## Exercise task
Can you update everything from the line containing "Task: Click the magnifying glass search icon" down to the line containing "Action: point(551,473)" by replacing "magnifying glass" with "magnifier" and leaving all else unchanged? Omit the pictures from your answer.
===== Information supplied =====
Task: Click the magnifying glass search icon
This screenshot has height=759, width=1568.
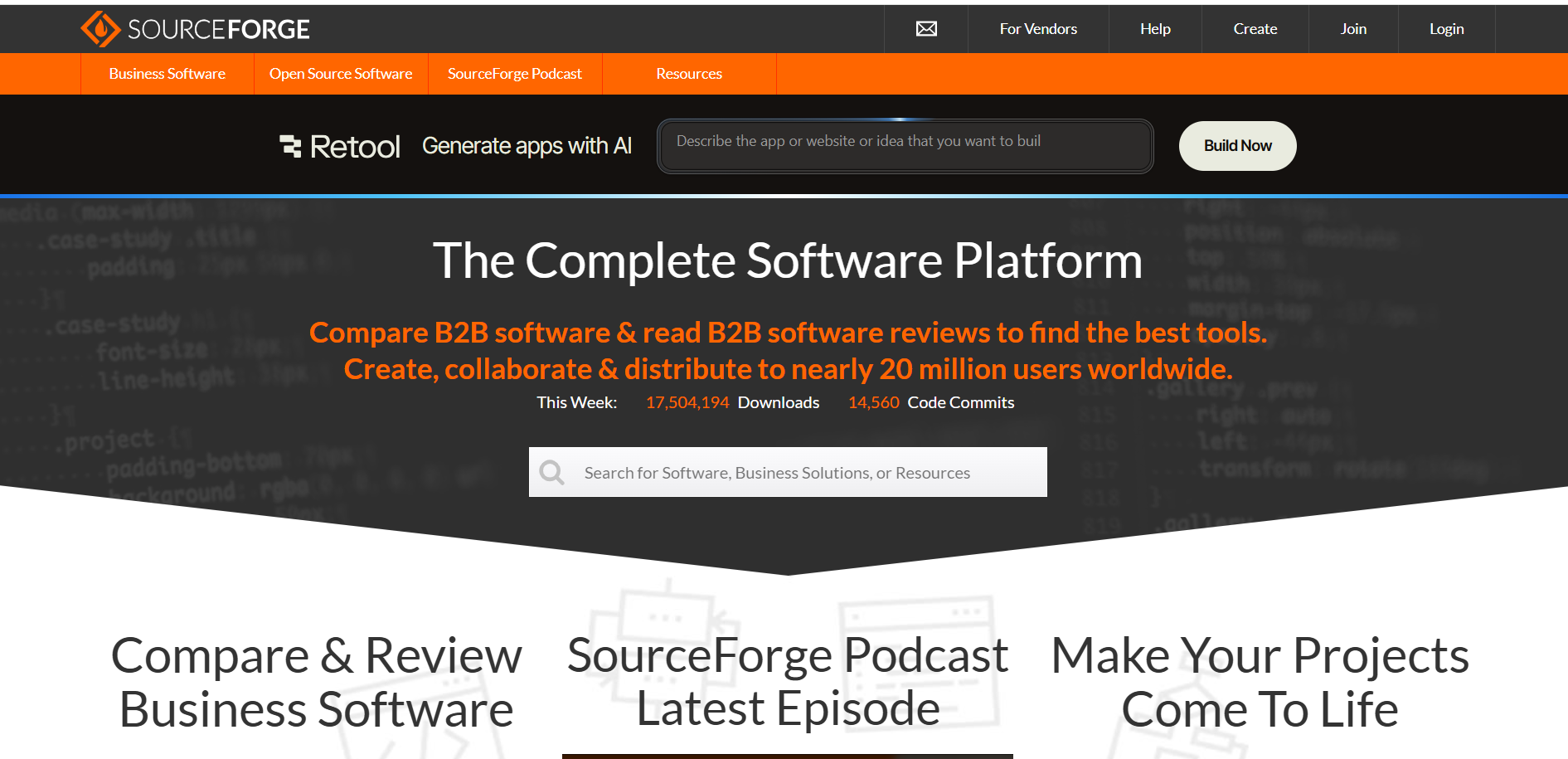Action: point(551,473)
=====
===== Information supplied =====
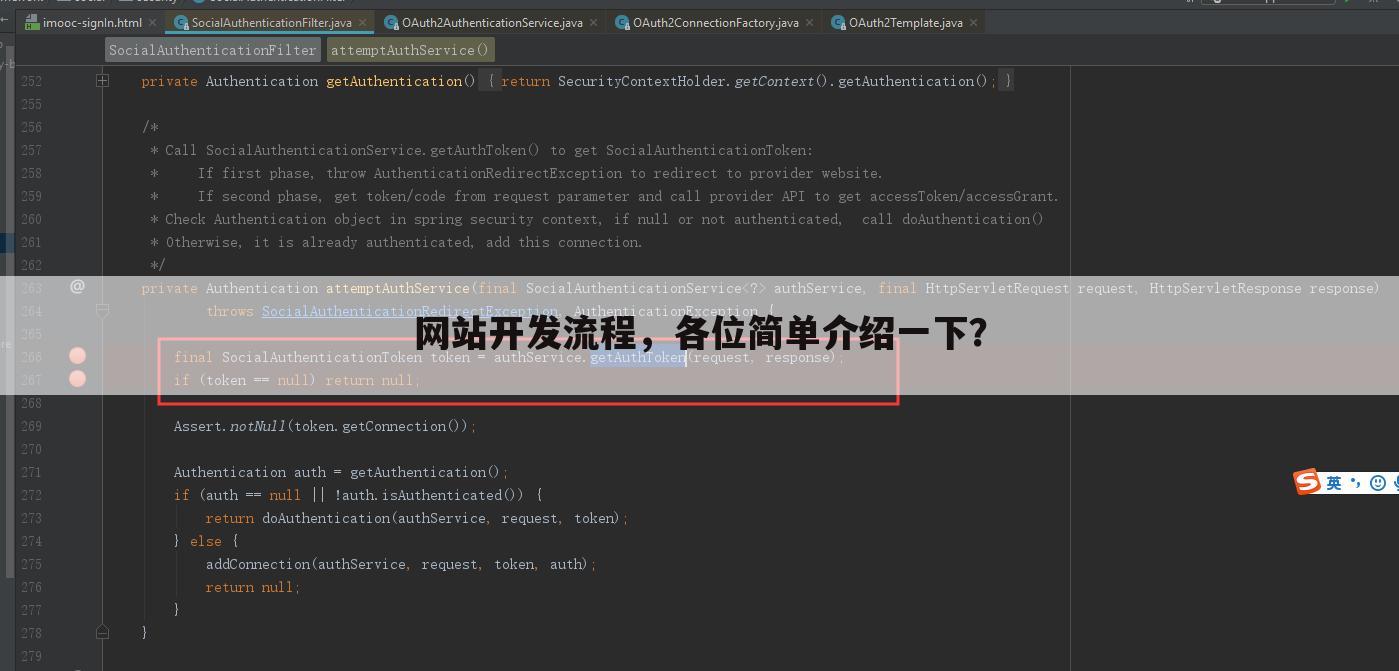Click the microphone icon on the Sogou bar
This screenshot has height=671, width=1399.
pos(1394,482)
=====
## The reply
Task: Click the magnifier search icon
This screenshot has height=759, width=1568.
Action: point(551,473)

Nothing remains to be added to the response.